If the trouble in Santa Barbara was cost of living, the problem in New Orleans is finding decent quality. I've been looking for a car for the past week, and keep running across decent cars with major mechanical issues, especially where CV axles are concerned. After driving the city for only a few weeks, this comes as no real surprise (the roads here are terrible-more potholes than MN after the spring thaw). There's a funny character trait I've noticed though, talking with people about their cars for sale, and maybe it would be the same anywhere, but I've experienced it at least 3 times now, with 3 different cars. When asked if anything is wrong with the car in question, I'll get no for an answer, unless it's an obvious physical flaw. After I drive the car, hear whatever clicking, whirring, pinging noise the car offers up in the few minutes I drive it, and go back with questions, they'll readily admit the problem. It's strange, it doesn't necessarily feel dishonest, per se, but I don't understand it. It doesn't help that I'm pretty limited in how much I can spend, because I'm obviously scraping the bottom of the Craig's List barrel. My co-workers have been really helpful though, keeping their ears open for something good, and I'm sure I'll find something in time.

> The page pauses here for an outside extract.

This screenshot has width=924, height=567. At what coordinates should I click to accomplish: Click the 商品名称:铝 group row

Today is the 2-week mark since I arrived in New Orleans. I'm spending time in the shop this week, reading up on ROVs, tomorrow I'll learn some basic trouble-shooting techniques. I'm spending time with the engineers and shop techs, learning the dos and don'ts of the trade. There's so much to learn just about the ROVs, and then so much more to learn about flying the wee buggers, and even more about the actuality of working in the oilfield.
Saturday was my first day out in the Gulf. We were only out for a day, but it was a really good intro. We left the shop at 2am for the 3-hour drive to Fourchon (pronounced FOO-shon), which was a little like the Holy Grail. Many times I'd heard the name of Fourchon, from the stories Geoff would tell us in class; I could only hope for the day, so quickly!, when I, too, would set sail from the place.

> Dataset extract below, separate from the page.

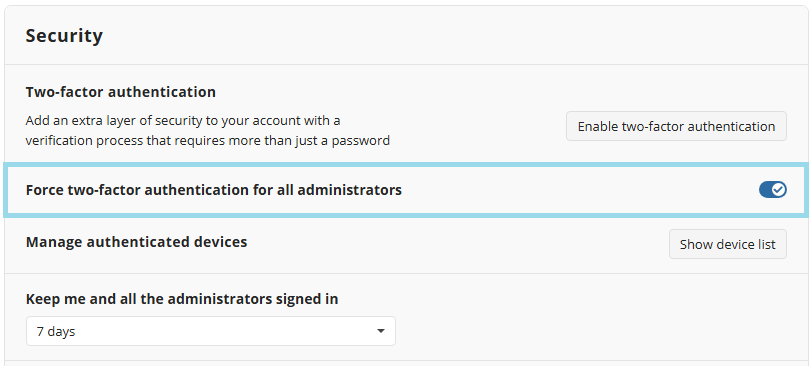
Task: Expand the sign-in duration options list
Action: pyautogui.click(x=211, y=331)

We loaded the boat and set out, arriving 2 hours later at the rig. We tied off, and waited for the company man to transfer to the boat from the rig (via Billy Pugh basket, maneuvered by crane) to meet with us, and give us more info on the job. When we had a decent grasp on what to do, we put the ROV in the water, swam it around the rig for a while, got some video of what they needed to see, and landed the bugger back on deck. Once the ROV was traken care of, we hopped in the basket and headed up to the rig for lunch. This was a first, but it felt sort of familiar in a way, having seen so many pictures of barges and jack-ups, and having listened to so many stories from instructors and friends. I mean, obviously it's bizarre, being on this production platform in the middle of the wide, blue gulf, with no land in sight, and eating lasagna in a construction trailer-type mess hall, but I was more acclimated to it than I thought I'd be.